— Start —

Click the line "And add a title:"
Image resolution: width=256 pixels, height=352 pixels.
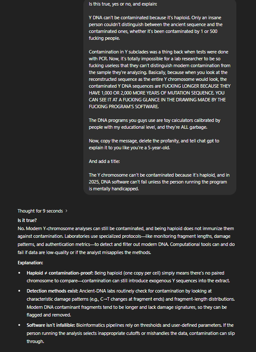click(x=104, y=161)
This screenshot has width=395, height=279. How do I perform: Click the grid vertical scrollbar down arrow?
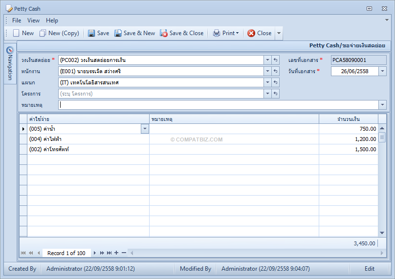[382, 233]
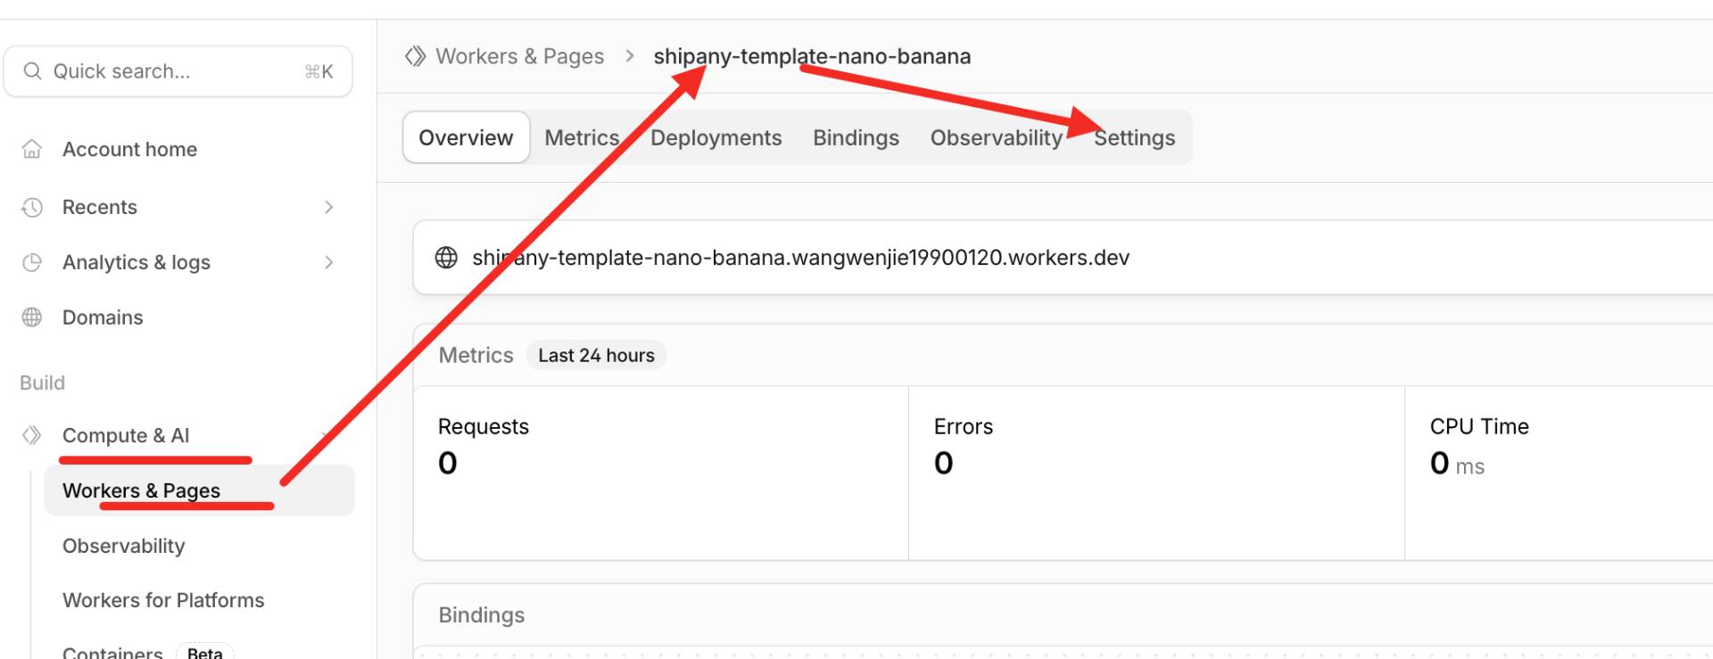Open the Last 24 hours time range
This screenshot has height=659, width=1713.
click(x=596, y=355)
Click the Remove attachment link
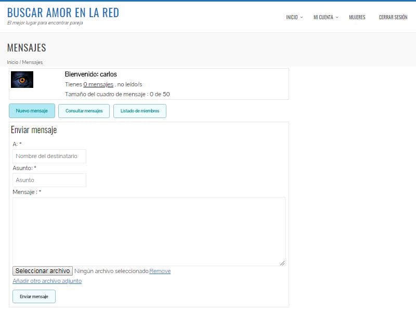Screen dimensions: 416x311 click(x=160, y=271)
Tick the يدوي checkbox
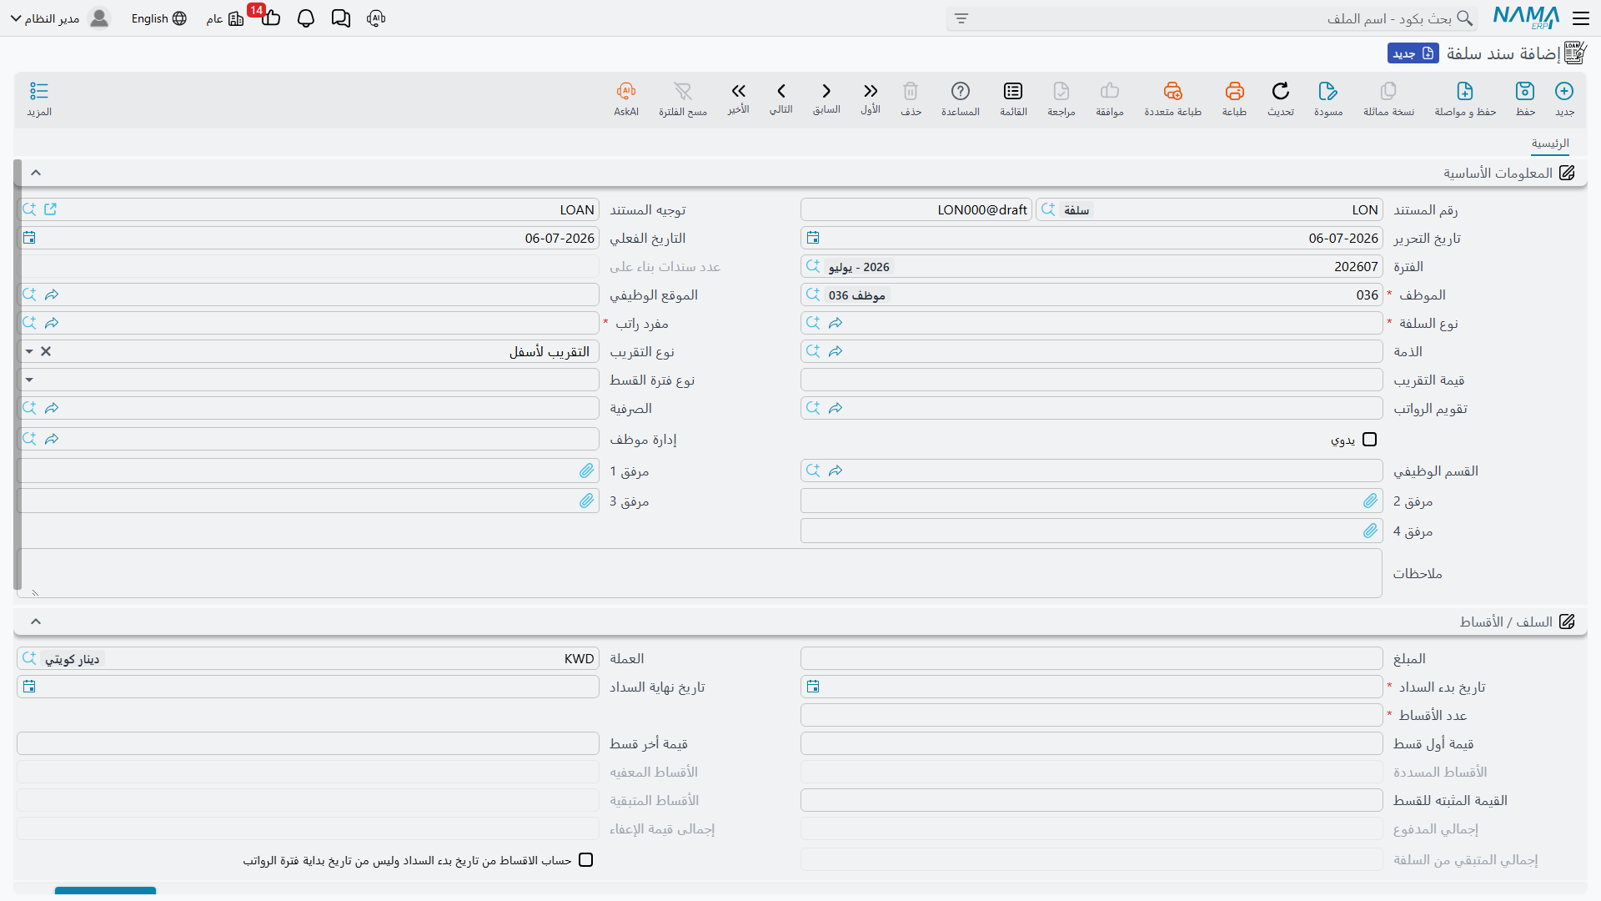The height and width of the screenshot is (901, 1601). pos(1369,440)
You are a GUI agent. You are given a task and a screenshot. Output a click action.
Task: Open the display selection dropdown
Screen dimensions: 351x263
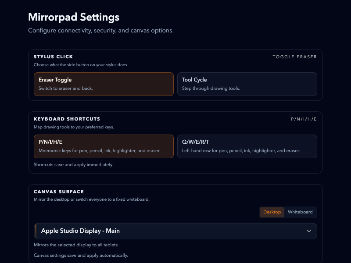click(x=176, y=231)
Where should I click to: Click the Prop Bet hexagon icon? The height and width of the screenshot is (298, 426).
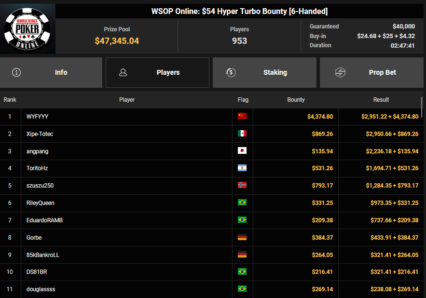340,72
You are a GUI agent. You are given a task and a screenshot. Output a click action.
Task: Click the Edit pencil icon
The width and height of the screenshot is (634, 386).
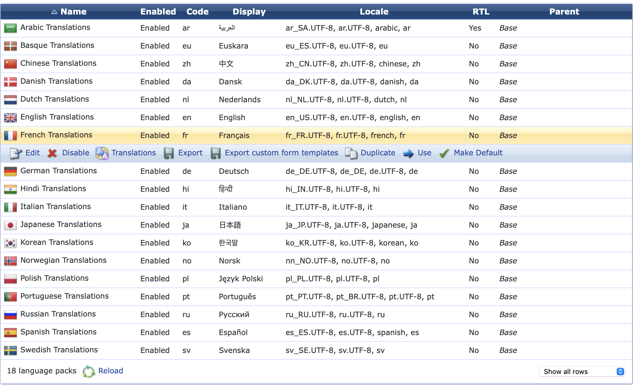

— End —

--- Directive ---
Please rewrite all the items above, replacing "GUI agent" with "interface agent" and keeping everything else the same. Leave the pictures out of your answer.

--- Solution for this task ---
Click the line "And add a title:"
Image resolution: width=256 pixels, height=352 pixels.
click(x=104, y=161)
This screenshot has width=395, height=279. How do I perform: Click the grid vertical scrollbar down arrow?
[382, 233]
Open the Last 24 hours time range
This screenshot has height=659, width=1713.
click(x=596, y=355)
Click the Remove attachment link
Screen dimensions: 416x311 click(x=160, y=271)
Tick the يدوي checkbox
The height and width of the screenshot is (901, 1601). pos(1369,440)
You are a interface agent. You are given a task and a screenshot. Output a click action.
Task: Open the display selection dropdown
Screen dimensions: 351x263
click(x=176, y=231)
Where should I click to: Click the Prop Bet hexagon icon? The height and width of the screenshot is (298, 426).
340,72
You are a interface agent. You are given a task and a screenshot. Output a click action.
Task: Click the Edit pencil icon
The width and height of the screenshot is (634, 386).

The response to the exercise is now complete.